#### AUFGABEN
**1)** Beantworte anhand des Textes zur Gamestop-Aktie diese Fragen:
(a) Auf welche Firmen hat es Citron Research vor allem abgesehen?
(b) An welchem Tag wurden die Zahlen zum Weihnachtsgeschäft veröffentlicht?
(c) Welche Konkurrenten von Gamestop nennt Citron Research?
**2)** Zitiere aus dem Text zur Gamestop-Aktie wortgetreu die Passage von „Die Aktie schoss“ bis „mal ansatzweise berücksichtigen.“.
**3)** Setze den Text zur Gamestop-Aktie im Anschluss an seinen letzten Satz fort.

#### VORGEGEBENER TEXT
Was in diesen Tagen mit der Aktie des US-Computerspielehändlers Gamestop passiert, ist Resultat eines Machtkampfes zwischen zwei Parteien, deren Interessen nicht gegensätzlicher sein könnten: Auf der einen Seite steht der berüchtigte aktivistische Leerverkäufer Andrew Left mit seinem Unternehmen Citron Research - das Shortseller-Haus ist bekannt dafür, es vor allem auf chinesische börsenkotierte Firmen abgesehen zu haben.

Auf der anderen Seite steht eine ganze Armee von Hobby-Tradern, die sich auf Portalen wie Reddit und Twitter gegenseitig anfeuern, den Berichten von Citron Research zu trotzen und die Aktie weiter in den Himmel zu kaufen. Zwischenfazit: Fürs erste hat die Reddit-Horde gewonnen.

Kursentwicklung der Gamestop-Aktie seit 2004 (in Euro). Quelle: Google

Was war passiert? Vor etwa zwei Wochen legte Gamestop überraschend starke Zahlen vor. Der Videospiele-Händler, dessen Vertrieb noch immer überwiegend auf den Verkauf in Filialen statt auf Online-Handel ausgerichtet ist, leidet seit Jahren unter dem Branchenwandel weg vom stationären Handel hin zu Online-Shops.

Doch die am 11. Januar publizierten Zahlen zum Weihnachtsgeschäft fielen überraschend ordentlich aus und regten die Phantasie vieler Kleinanleger an. Zudem feierte die Börse die Berufung von Ryan Cohen, einem E-Commerce-Top-Shot, in den Verwaltungsrat des Computerspielehändlers.

Leerverkäufer stürzt sich auf Gamestop-Aktie

Die Aktie schoss innert zweier Tage um rund 100 Prozent in die Höhe – von knapp 20 Dollar auf 40 Dollar. Doch dem Leerverkäufer-Haus Citron Research wurde es angesichts der Kursrally der Gamestop-Aktie zu bunt. Die Shortseller setzten letzte Woche zum Grossangriff auf die Gamestop-Aktie an. In einem Video wies Citron Research auf eine ganze Reihe potenzieller Schwachstellen bei der Gamestop-Aktie hin. Das Kurzfazit: Die Aktie sei hoffnungslos überbewertet und würde die schlechte Marktstellung des Unternehmens gegenüber Konkurrenten wie Walmart und Amazon nicht mal ansatzweise berücksichtigen.

Doch das Shortseller-Haus hatte die Rechnung ohne die grosse Armee von Hobby-Tradern gemacht, die sich durch das Video offenbar dazu motiviert sahen, die Gamestop-Aktie jetzt erst recht zu kaufen – und andere Trader zu animieren, es ihnen gleich zu tun.

#### GEGEBENE DATEN
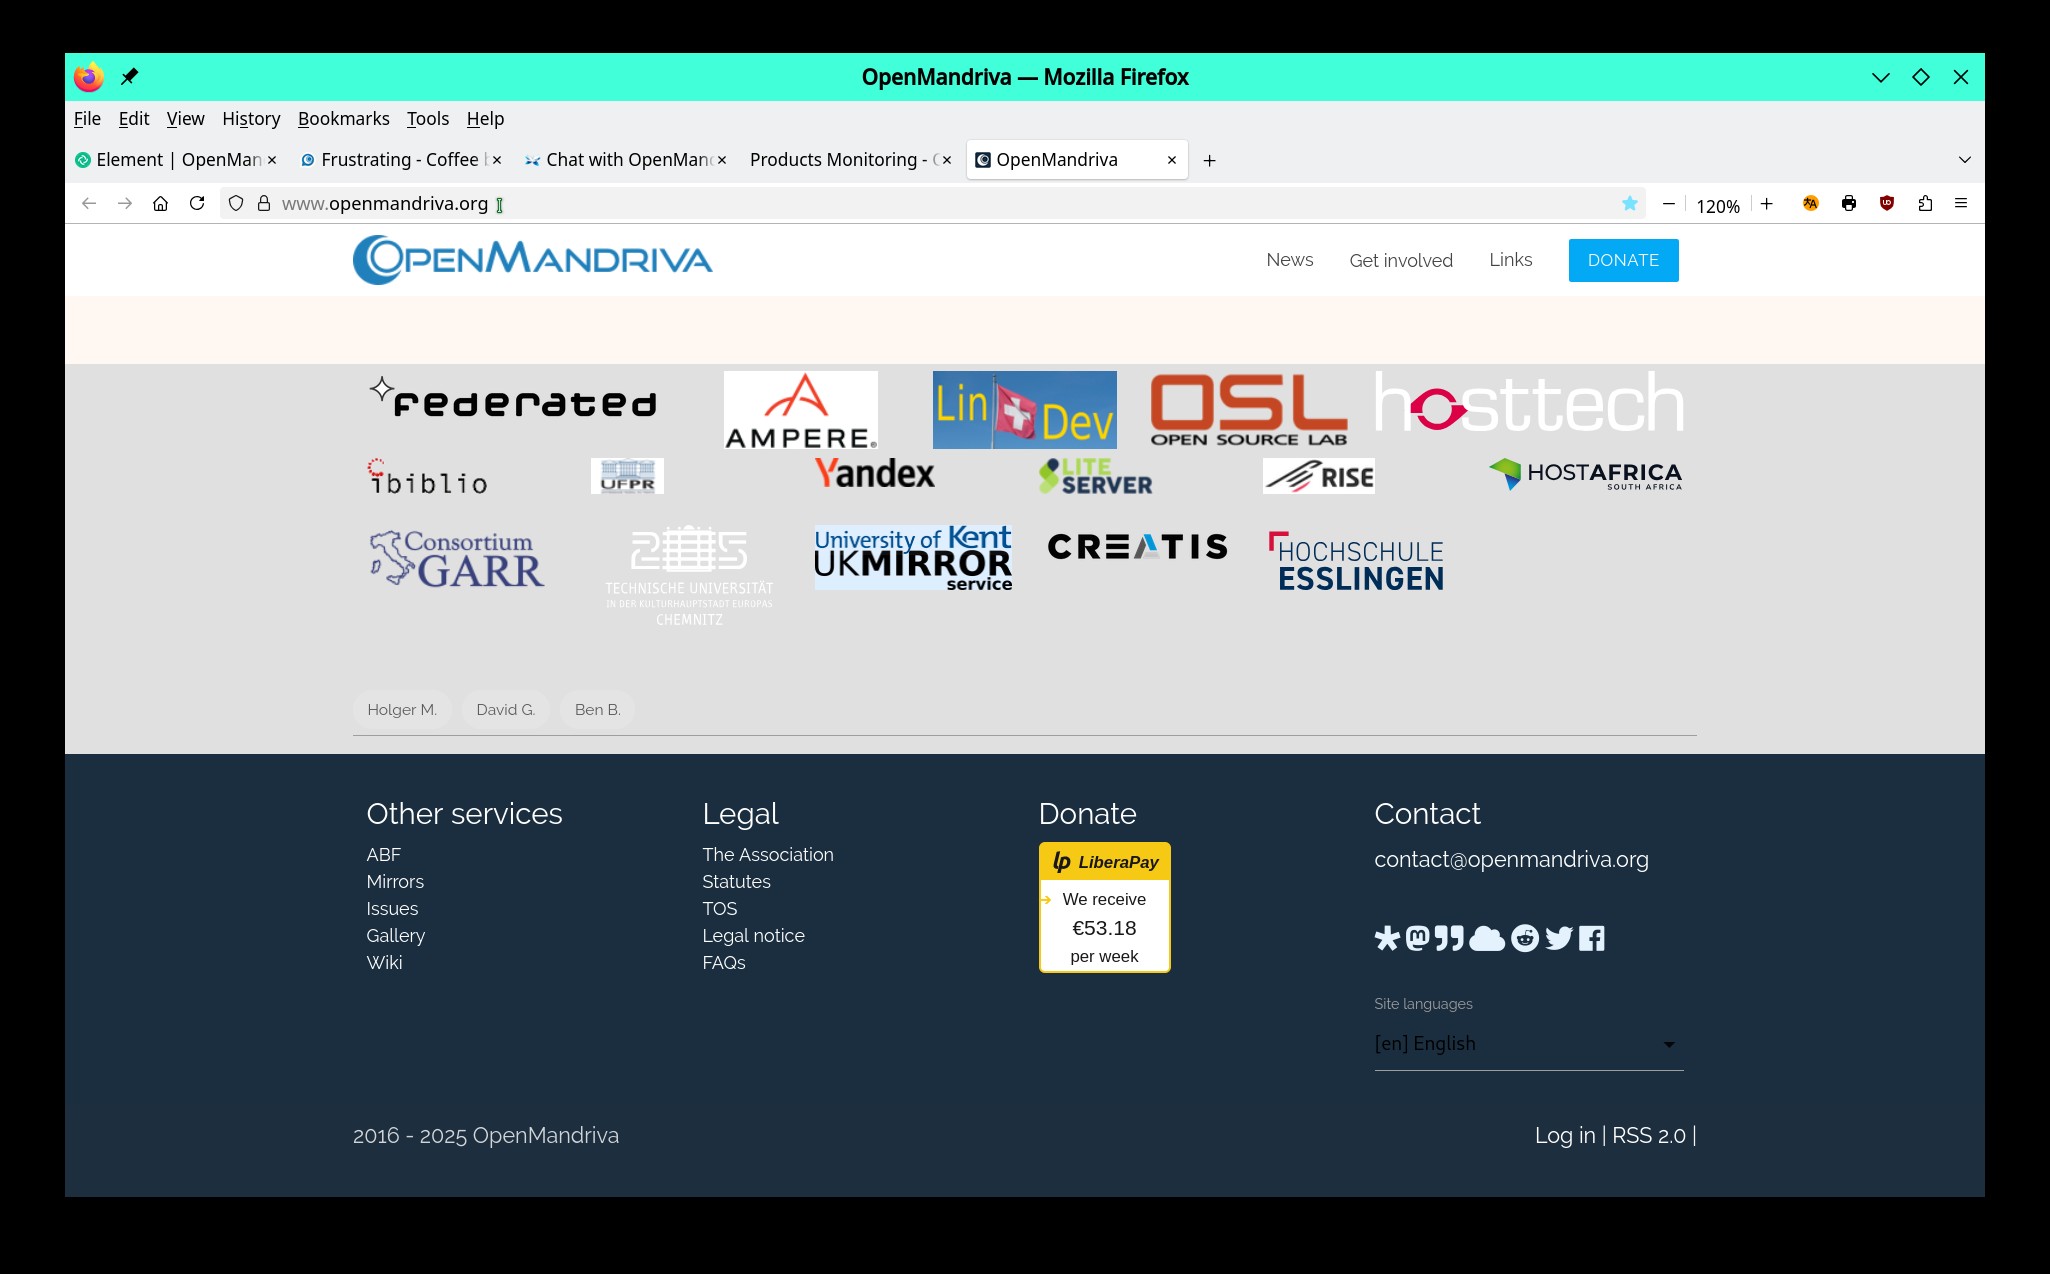
Task: Open the Twitter bird icon link
Action: click(x=1558, y=938)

#### LÖSUNGEN
**1)**
(a) Vor allem auf chinesische börsenkotierte Firmen.
(b) Am 11. Januar.
(c) Walmart und Amazon.

**2)**
Die Aktie schoss innert zweier Tage um rund 100 Prozent in die Höhe – von knapp 20 Dollar auf 40 Dollar. Doch dem Leerverkäufer-Haus Citron Research wurde es angesichts der Kursrally der Gamestop-Aktie zu bunt. Die Shortseller setzten letzte Woche zum Grossangriff auf die Gamestop-Aktie an. In einem Video wies Citron Research auf eine ganze Reihe potenzieller Schwachstellen bei der Gamestop-Aktie hin. Das Kurzfazit: Die Aktie sei hoffnungslos überbewertet und würde die schlechte Marktstellung des Unternehmens gegenüber Konkurrenten wie Walmart und Amazon nicht mal ansatzweise berücksichtigen.

**3)**
Screenshot aus einem Reddit-Forum, Quelle: reddit.com

Was folgte war ein waschechter Short-Squeeze, der offenbar bis heute anhält. Ein Short-Squeeze entsteht, wenn sehr viele Leerverkäufer binnen kurzer Zeit gezwungen sind, ihre Positionen zu schliessen und sich mit Aktien einzudecken. Damit sollen noch höhere Verluste vermieden werden. Dies führt bei Aktien immer wieder zu explosionsartigen Kurssprüngen.

Teilweise offenbarten Reddit-User, dass sie ihre sämtlichen Studienkredite opferten, um das Geld in die Gamestop-Aktie zu setzen. Die Mobilisierung der Kleinanleger in den Internetforen hat sich ausgezahlt. Ende letzter Woche schoss die Aktie erneut rund 65 Prozent nach oben, auf nunmehr 65 Dollar - und knackte damit das seit 2015 bestehende Allzeithoch.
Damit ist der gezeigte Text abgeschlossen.